--- Given data Enclosed Below ---
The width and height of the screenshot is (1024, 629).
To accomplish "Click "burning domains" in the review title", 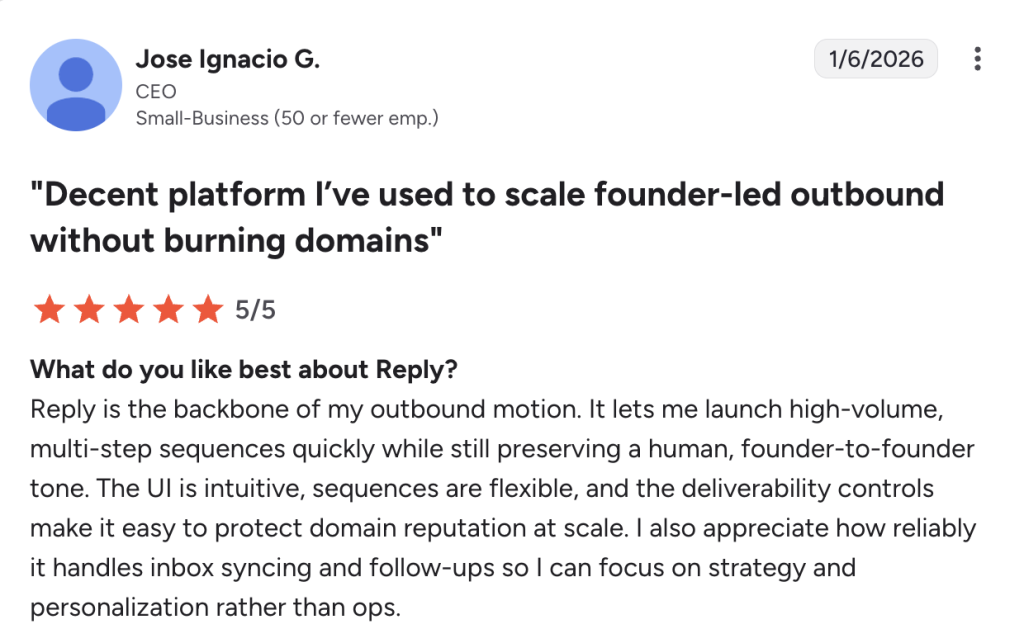I will (x=296, y=240).
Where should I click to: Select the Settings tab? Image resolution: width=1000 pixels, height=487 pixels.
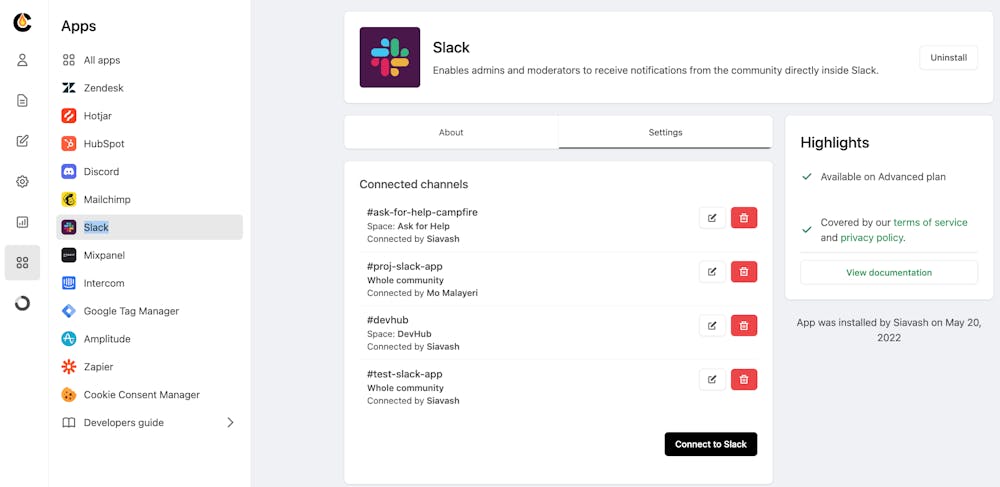(x=665, y=132)
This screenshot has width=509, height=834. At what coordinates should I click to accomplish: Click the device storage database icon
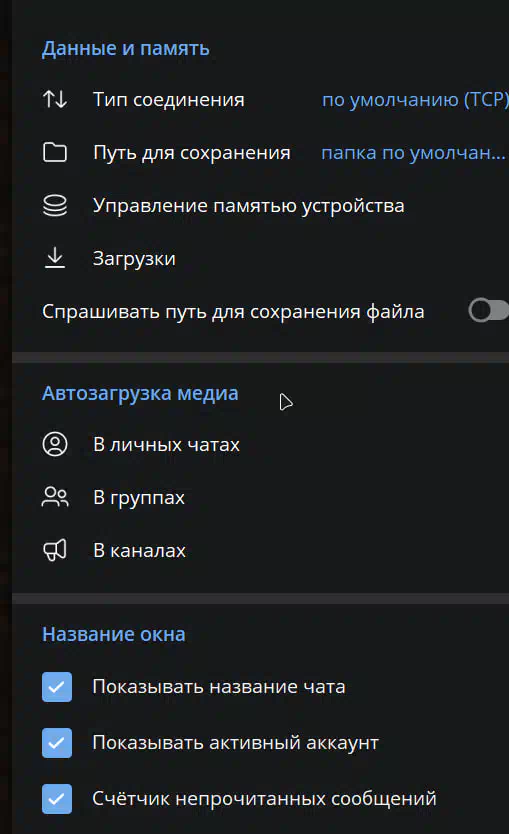[55, 205]
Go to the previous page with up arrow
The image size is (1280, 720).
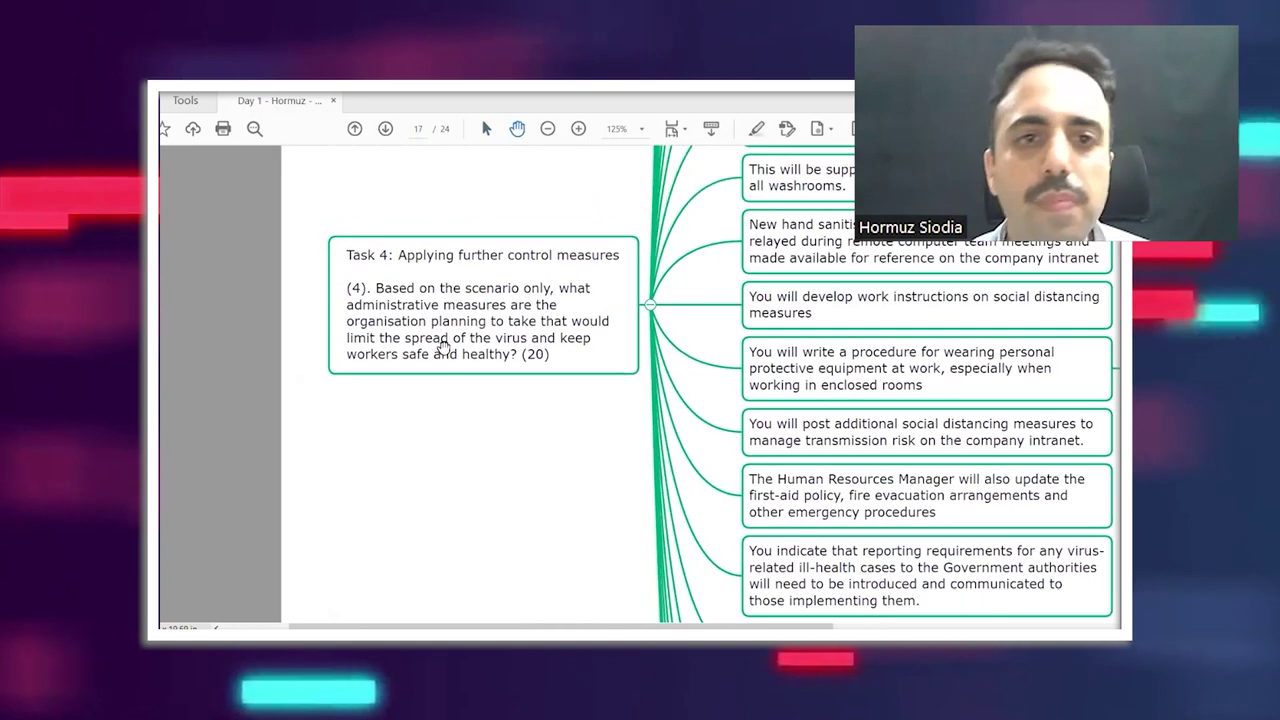(x=355, y=129)
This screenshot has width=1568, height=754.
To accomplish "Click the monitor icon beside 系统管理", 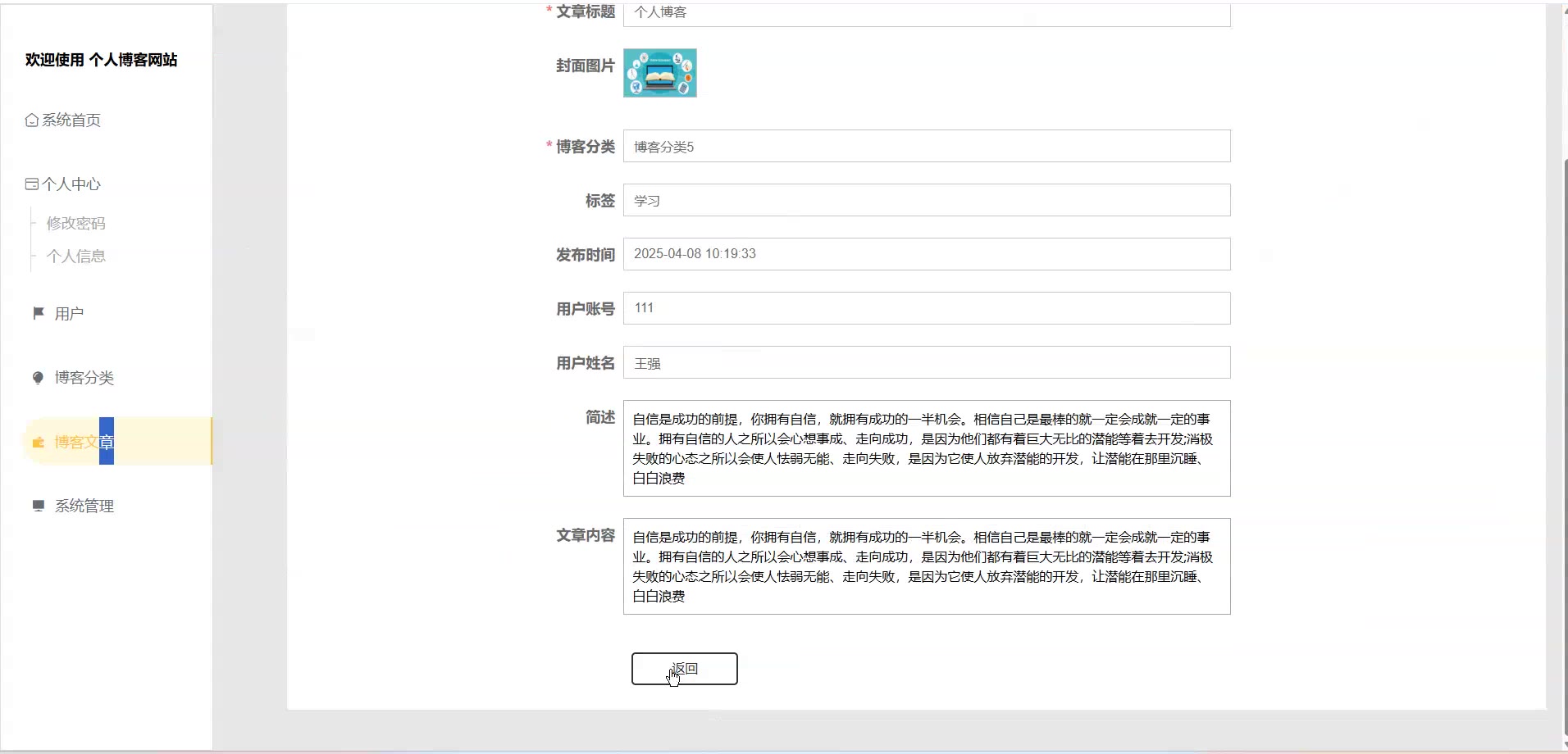I will [x=38, y=506].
--- End of Enclosed Given data ---
== Work to be completed ==
Could you write out exactly the lines of the data above that run from the one holding "This screenshot has width=509, height=834." to the one holding "This screenshot has width=1568, height=754.", with both ends in and all pictures out?

== Task response ==
This screenshot has width=509, height=834. At what coordinates should I click to accomplish: Click the device storage database icon
[55, 205]
Go to the previous page with up arrow
The image size is (1280, 720).
(x=355, y=129)
This screenshot has width=1568, height=754.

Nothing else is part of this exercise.